- [What you should do] Quote the whole listing exactly. Leave the pictures out of your copy.

- [Input records]

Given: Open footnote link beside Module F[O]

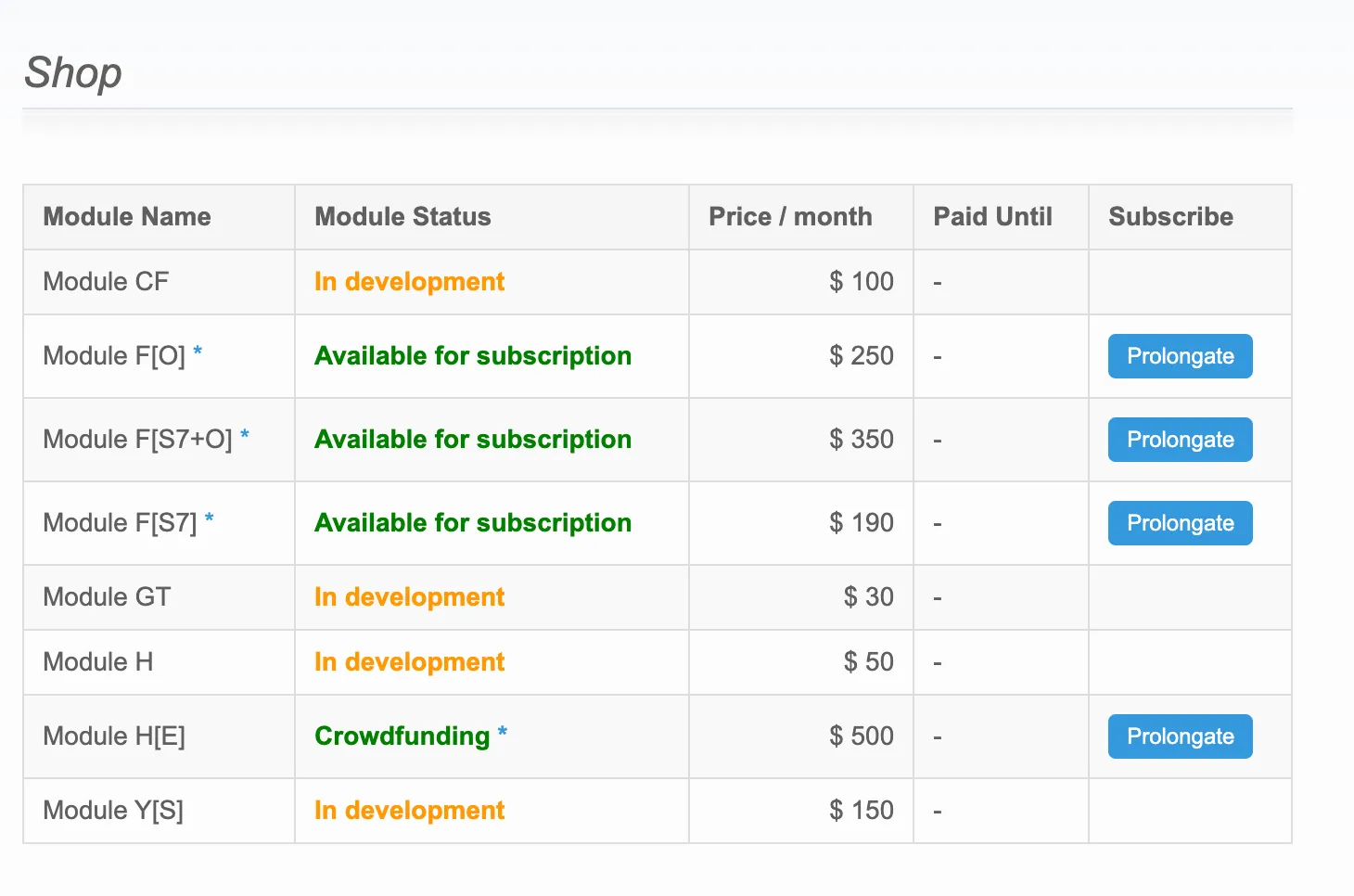Looking at the screenshot, I should 198,350.
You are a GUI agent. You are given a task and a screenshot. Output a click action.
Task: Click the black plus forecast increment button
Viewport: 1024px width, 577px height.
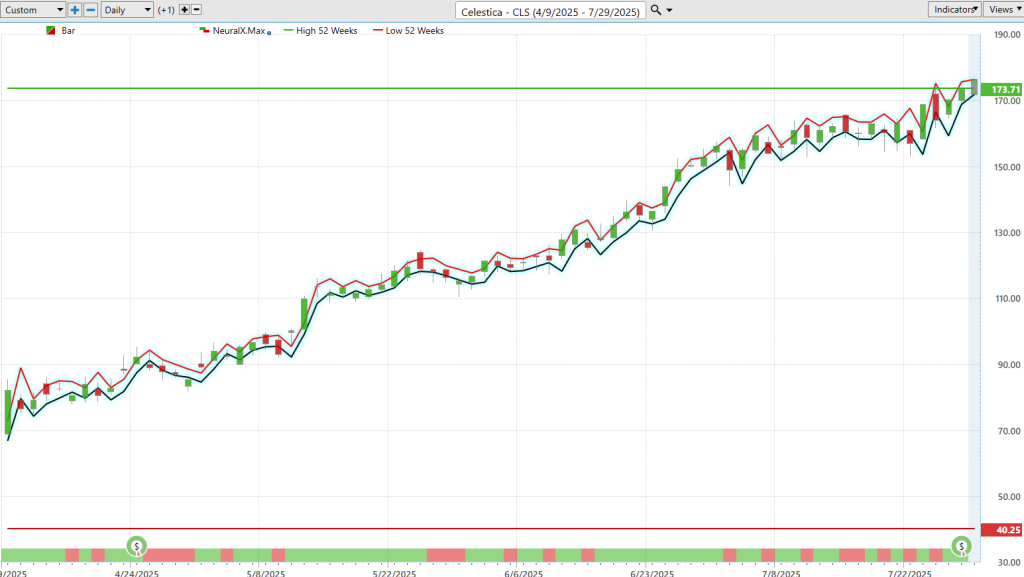pos(184,10)
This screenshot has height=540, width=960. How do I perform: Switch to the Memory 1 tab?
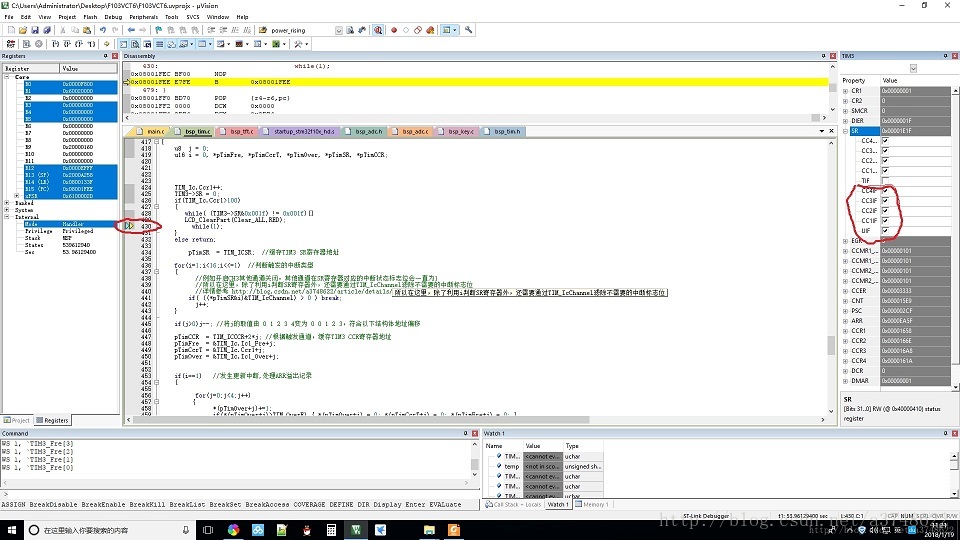coord(594,504)
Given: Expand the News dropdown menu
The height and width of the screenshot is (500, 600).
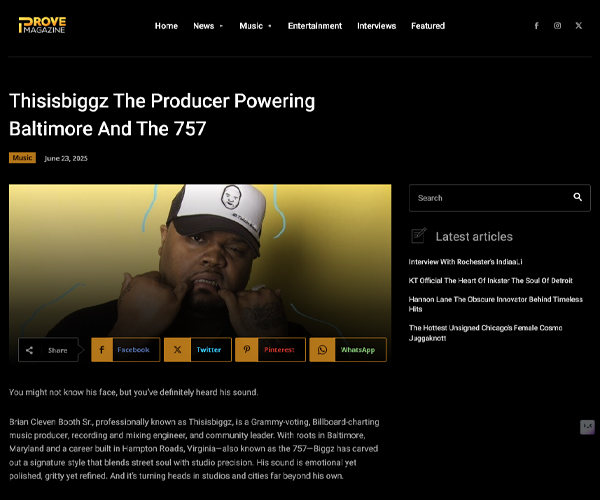Looking at the screenshot, I should pyautogui.click(x=208, y=26).
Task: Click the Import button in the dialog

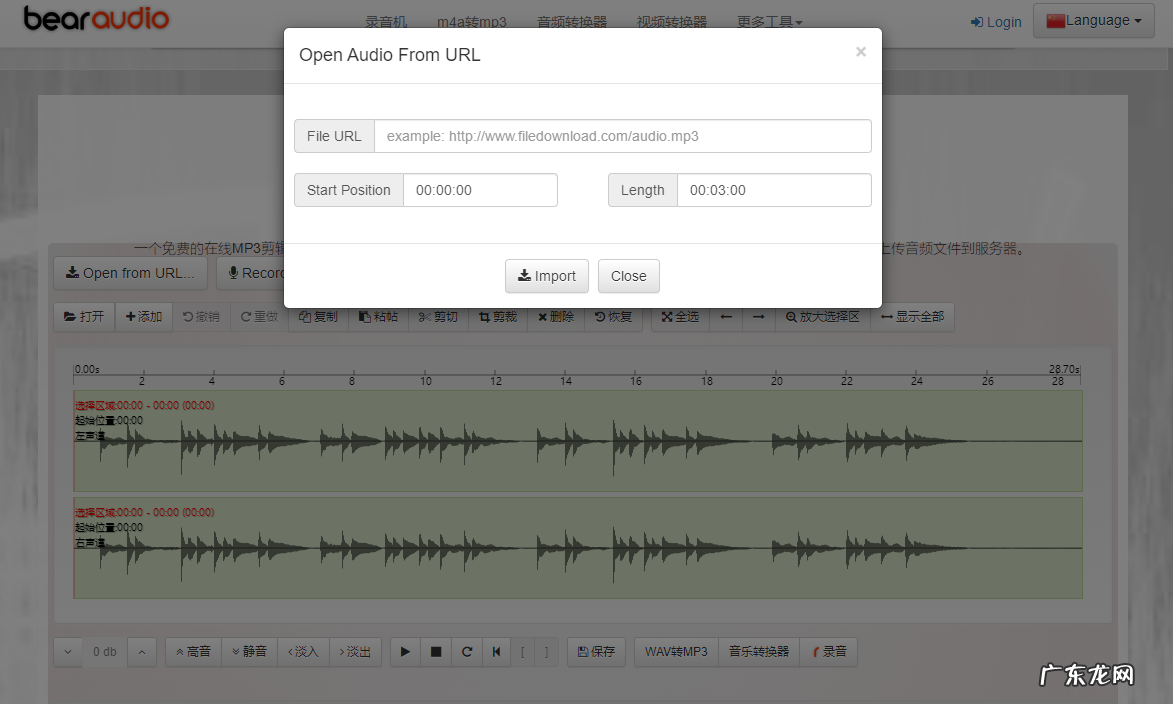Action: tap(546, 276)
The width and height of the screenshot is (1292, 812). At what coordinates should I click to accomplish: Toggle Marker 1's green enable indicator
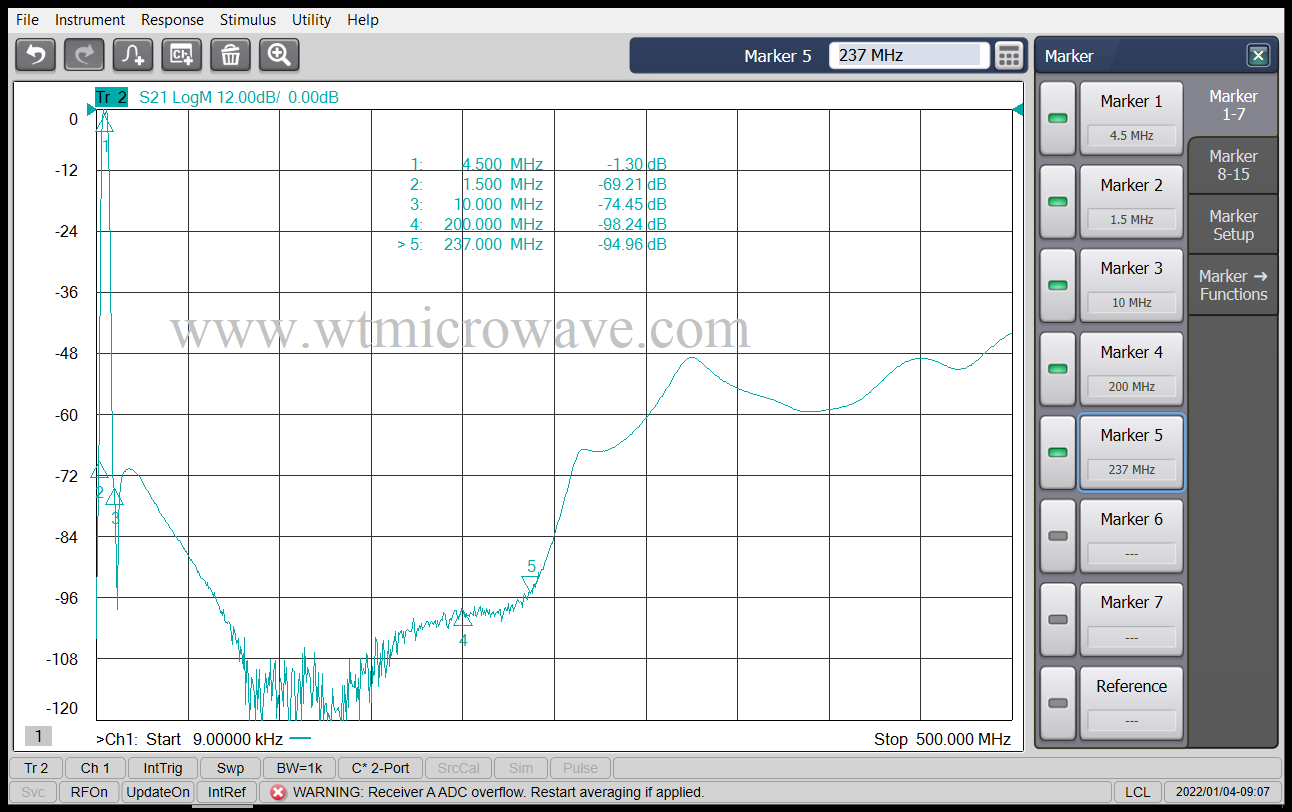point(1057,117)
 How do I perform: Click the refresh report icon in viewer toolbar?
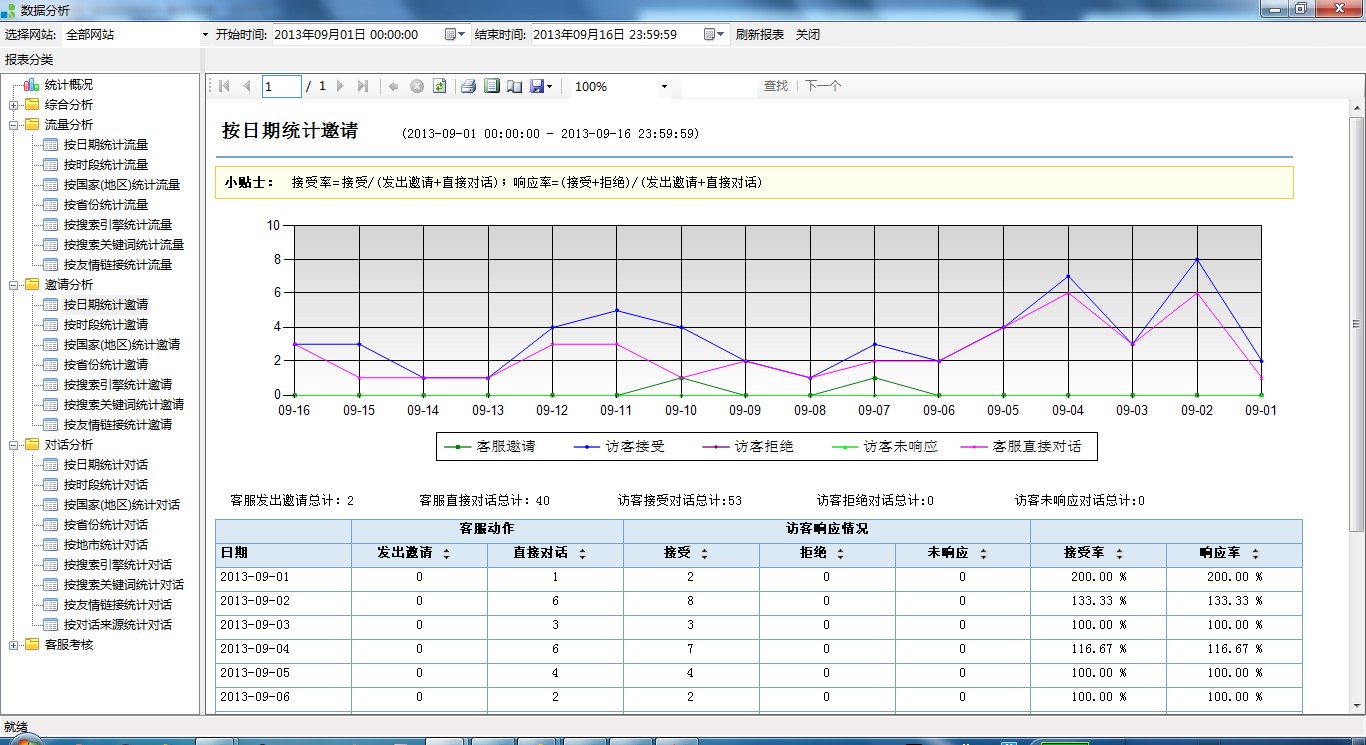439,87
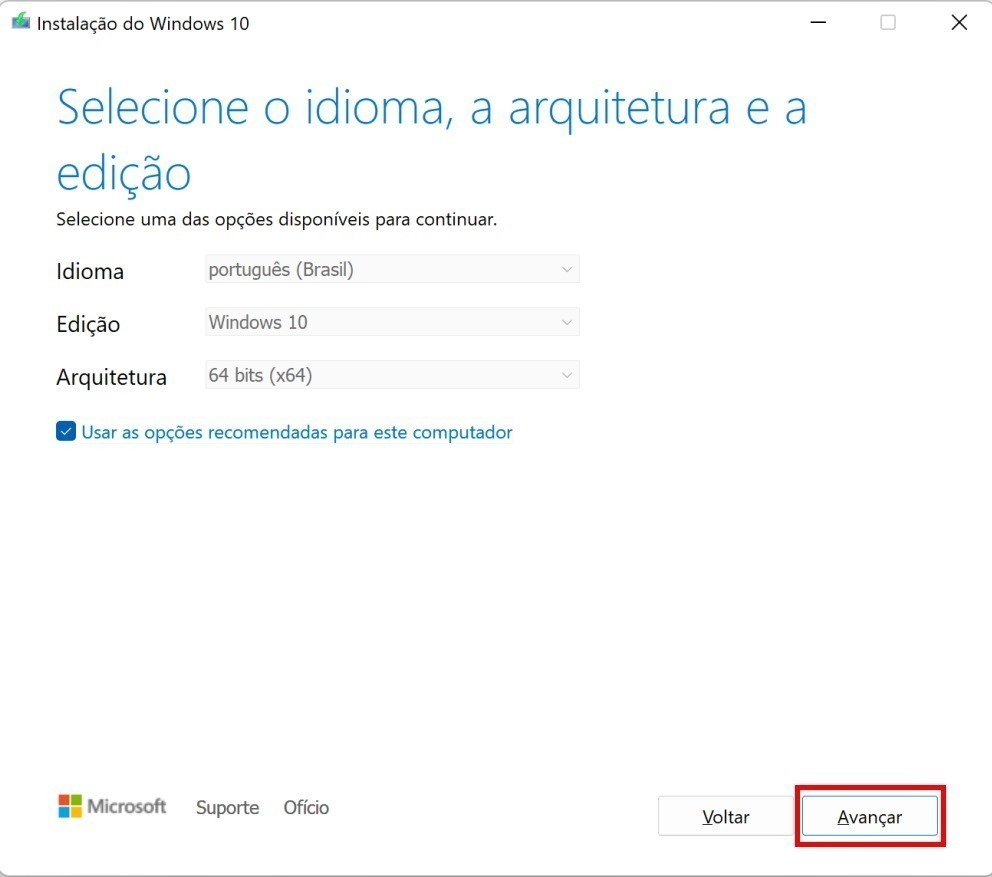
Task: Open the Suporte link
Action: (x=227, y=807)
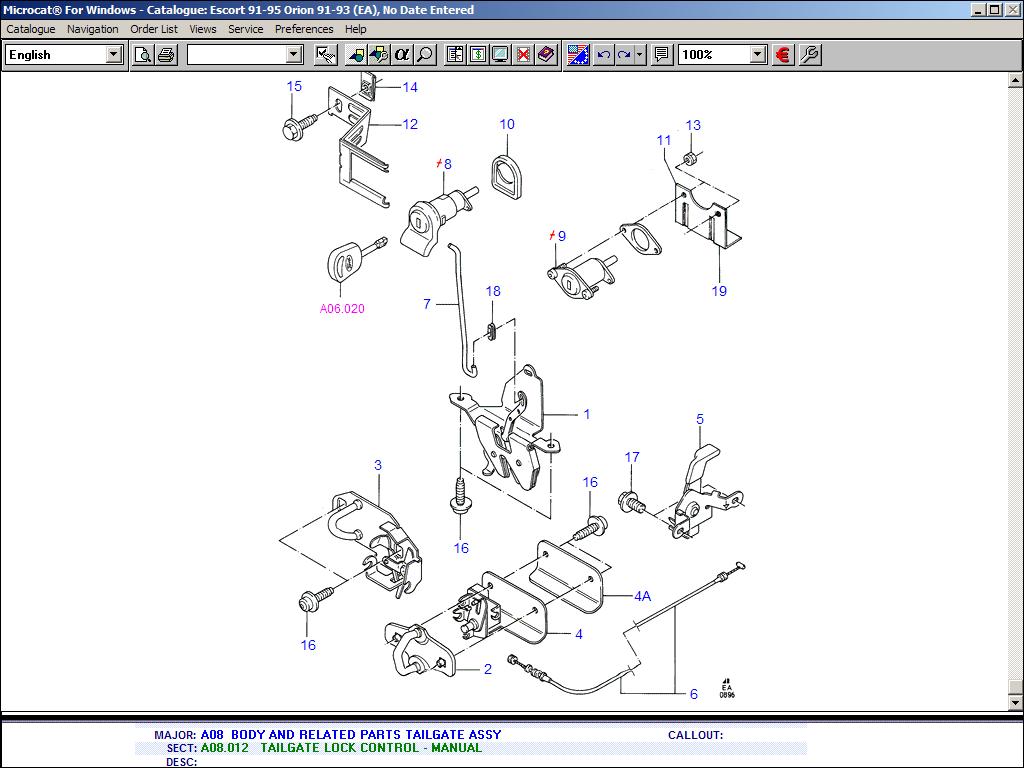The width and height of the screenshot is (1024, 768).
Task: Click the magnifying glass search icon
Action: [425, 54]

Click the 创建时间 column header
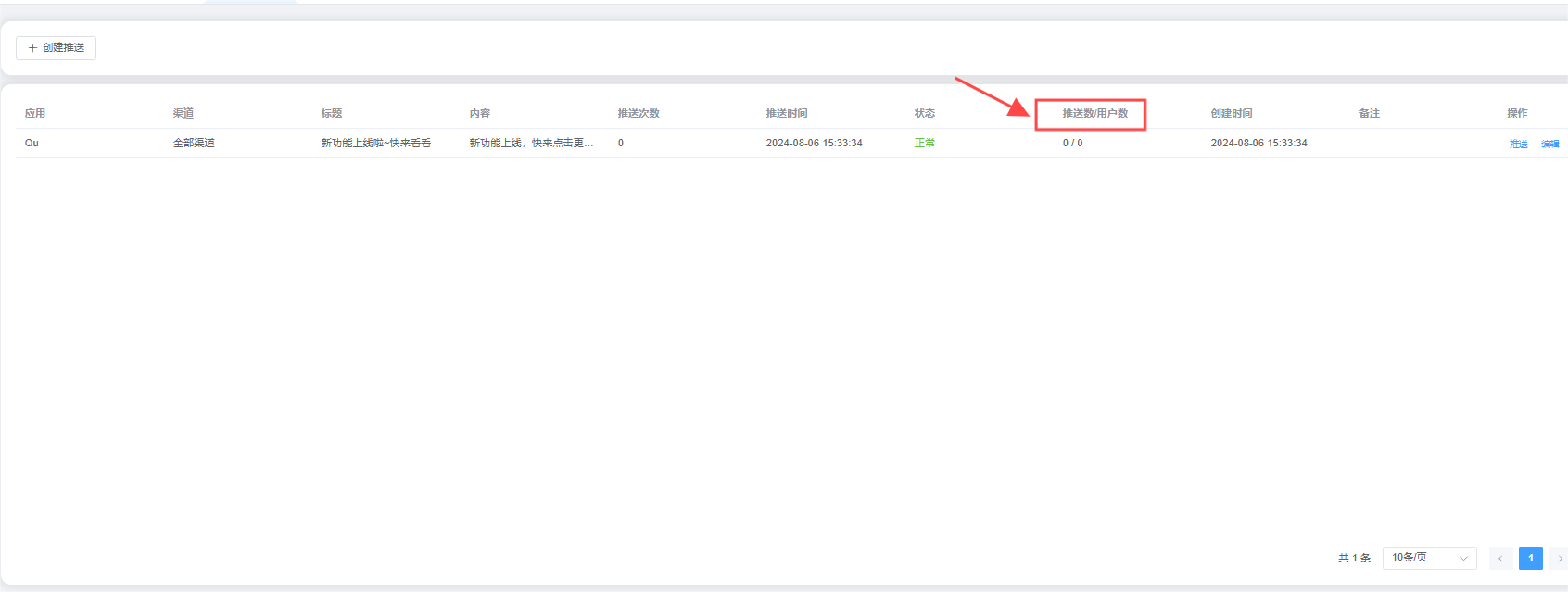(x=1231, y=113)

- [Exercise response]
Given: Open footnote link beside Module F[O]

Looking at the screenshot, I should 198,350.
You are a GUI agent. You are given a task and a screenshot. Output a click action.
Task: Click the black plus forecast increment button
Viewport: 1024px width, 577px height.
pos(184,10)
This screenshot has height=540, width=960. How do I perform: Switch to the Memory 1 tab?
coord(594,504)
Given: Expand the News dropdown menu
The height and width of the screenshot is (500, 600).
Looking at the screenshot, I should pyautogui.click(x=208, y=26).
Task: Click the Import button in the dialog

Action: tap(546, 276)
The width and height of the screenshot is (1292, 812). At what coordinates should I click to accomplish: Toggle Marker 1's green enable indicator
point(1057,117)
 How do I perform: Click the refresh report icon in viewer toolbar?
439,87
Task: Open the Suporte link
Action: (x=227, y=807)
The width and height of the screenshot is (1024, 768).
Task: Click the magnifying glass search icon
Action: [425, 54]

Click the 创建时间 column header
(x=1231, y=113)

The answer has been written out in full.